For a tighter hold on data in the event that a device goes missing, several new Android phones--including the Motorola Photon 4G and the Motorola XPRT from Sprint--offer AES encryption natively on the phone and on the accompanying SD Card, for data-at-rest security. These Motorola phones also support remote data wipe via Microsoft's ActiveSync.
Rooted Android or jail-broken iPhone mobile devices are another security issue. Such modified mobile devices no longer conform to their manufacturers' specifications and may damage your business network if given access to it. The safest policy is to detect modified devices and remove them promptly.

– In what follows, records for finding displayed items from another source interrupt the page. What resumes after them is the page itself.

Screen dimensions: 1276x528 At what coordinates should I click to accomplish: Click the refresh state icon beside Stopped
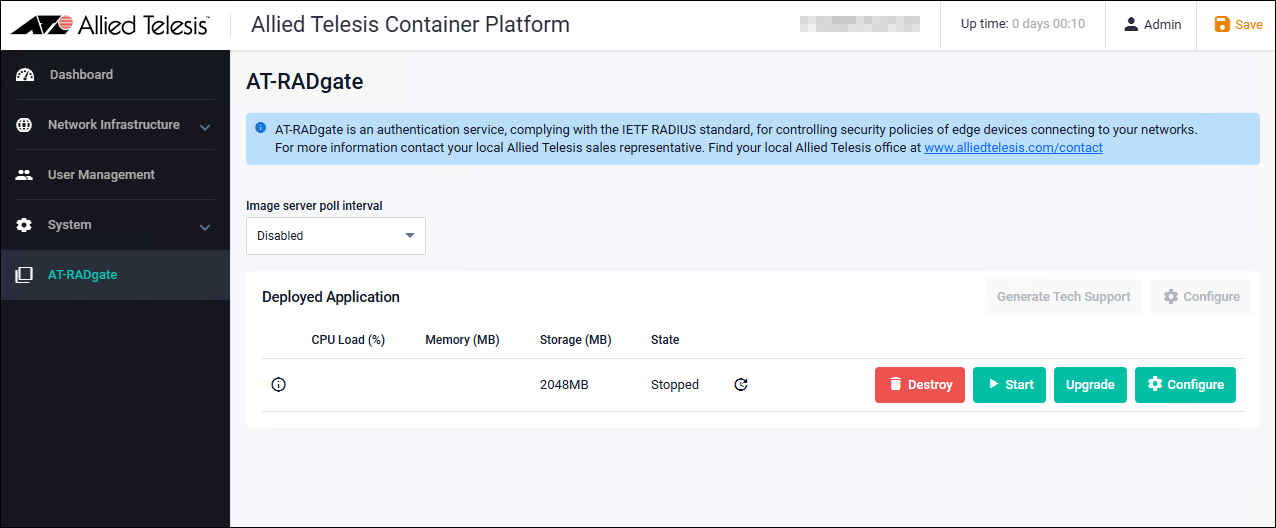tap(741, 385)
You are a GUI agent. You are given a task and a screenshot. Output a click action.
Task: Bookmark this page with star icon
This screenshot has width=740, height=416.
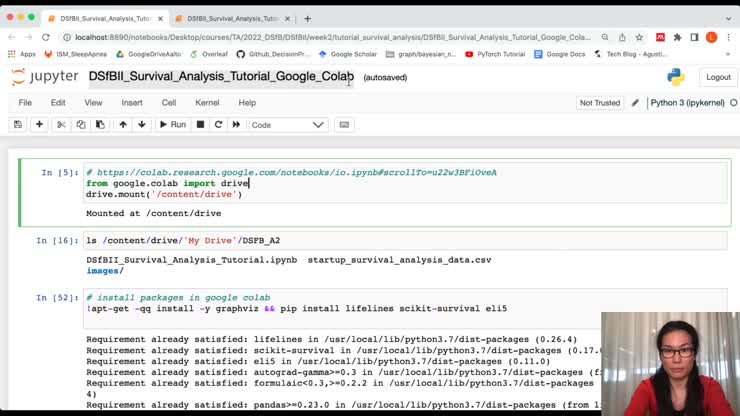pyautogui.click(x=639, y=37)
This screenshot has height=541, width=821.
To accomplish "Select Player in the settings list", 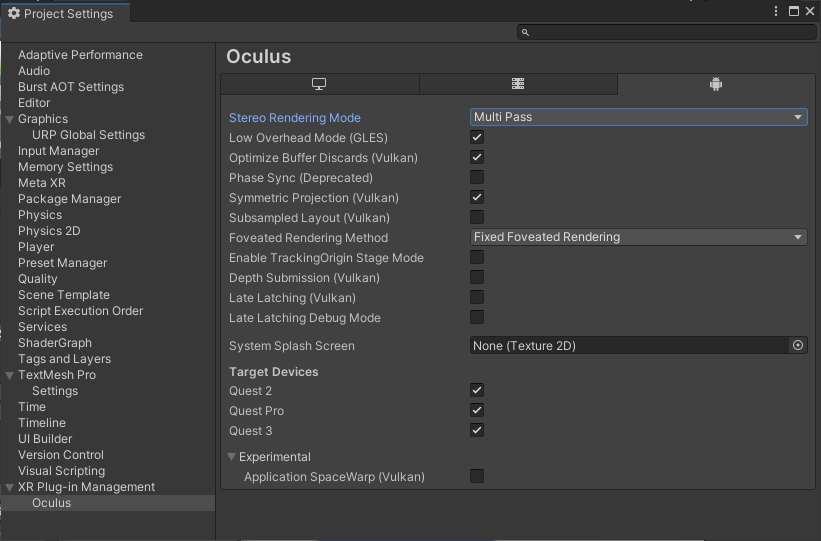I will point(36,247).
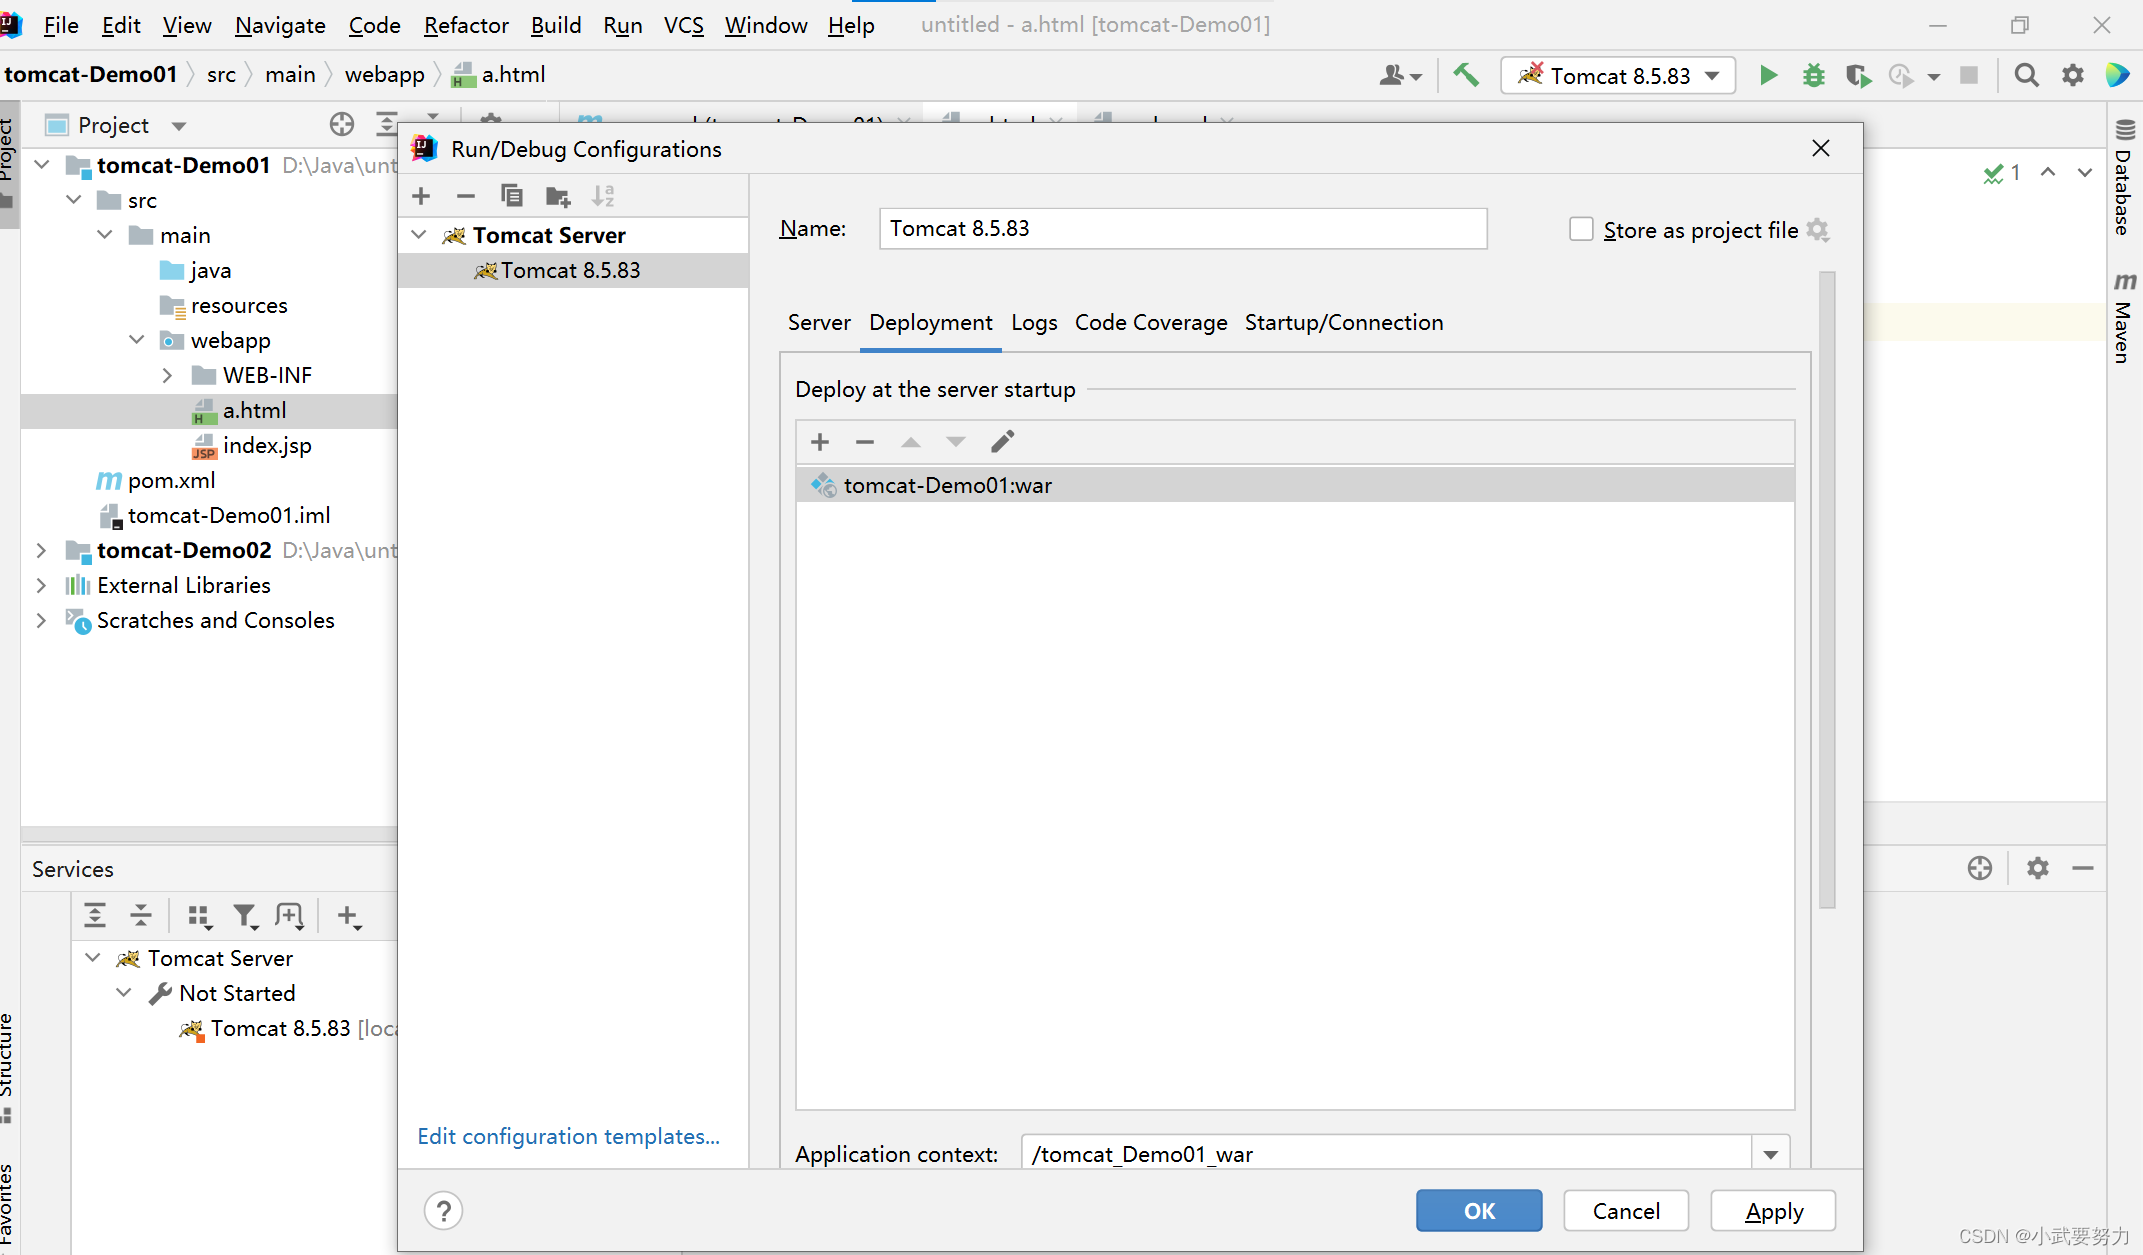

If you allow personal phones and tablets on your network, you should require that certain approved software be loaded on those devices before they can connect. Relevant items include a data-wipe app, an app that monitors what other apps may be doing (like McAfee's free App Alert for Android, which is currently in beta), antivirus software, and a properly configured VPN.
More-advanced policies take into account mobile app security that may be based on reputation, whitelist, or blacklist. Reputation considers certain attributes of an app and gives it a thumbs up or down for use. Whitelisting permits only apps specifically approved for use. Blacklisting blocks specifically forbidden apps.
In the future, advanced security policies will consider location and environment. If you want certain phones to work only in the warehouse, say, you'll be able to specify that limitation in your policy. When the phone is anywhere else, it will stop working. Of course such advanced policies require supporting apps, like those from Good Technology and Fiberlink's MaaS360.
Coming Soon: Management in the Cloud
Mobile devices for business are a dynamically changing market. Eventually, many companies will manage their tablets and phones in the cloud. Though a few cloud solutions are available now, more are on the way.
The entirely cloud-based BlackBerry Management Center focuses on mobile devices for the low-end and small-business market. Though this service is for BlackBerrys only, RIM is developing an as-yet-unnamed cloud service that will also work with Android and Apple phones and tablets.
Good Technologies, MaaS360 by Fiberlink, McAfee, Virtela, and a number of other companies either have or will soon have cloud-based mobile management systems out.